Costs of ‘Informal’ Caregiving for Heart Disease to Reach $128 Billion by 2035

Costs of ‘Informal’ Caregiving for Heart Disease to Reach $128 Billion by 2035

Surviving a serious medical issue, something traumatic or life threatening, is often only the first step. After a heart attack or stroke, even surviving patients can often be left significantly debilitated. And unfortunately, even some who need round the clock care aren’t in a position to receive it from medical professionals. For many of these patients, their loved ones, sometimes even friends, are left to step in and assume the role of caregiver.

There are costs that can be tabulated and tracked when care needs to be given. Even when those caregivers aren’t being paid by the patients, the caregivers are often missing out on work or other economic opportunities to provide that care.
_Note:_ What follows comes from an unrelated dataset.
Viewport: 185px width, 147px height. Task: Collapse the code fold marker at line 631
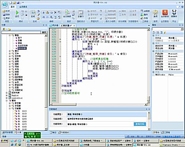pyautogui.click(x=60, y=39)
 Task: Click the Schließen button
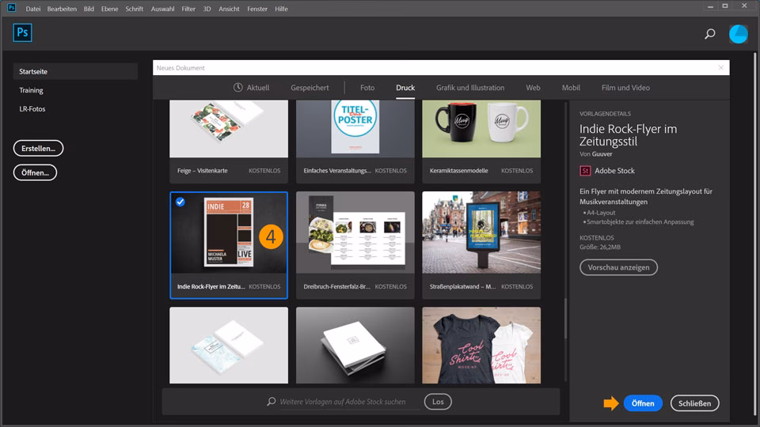click(x=694, y=403)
A report released by the American Heart Association, led by medical researchers at Emory University, is pointing to a possible doubling of these caregiving costs to nearly a hundred and thirty billion dollars by the year 2035. The report says the total cost for cardiac incidents in the United States, once caregiving is added to the immediate and direct medical costs, will top one point two trillion dollars.

The Emory study tracked nearly seventeen thousand elderly adults, and collected data from what and how they were recovering from their medical treatment. For patients left needing help for basic functions such as eating and bathing, the prognosis beyond the immediate medical concerns is sobering.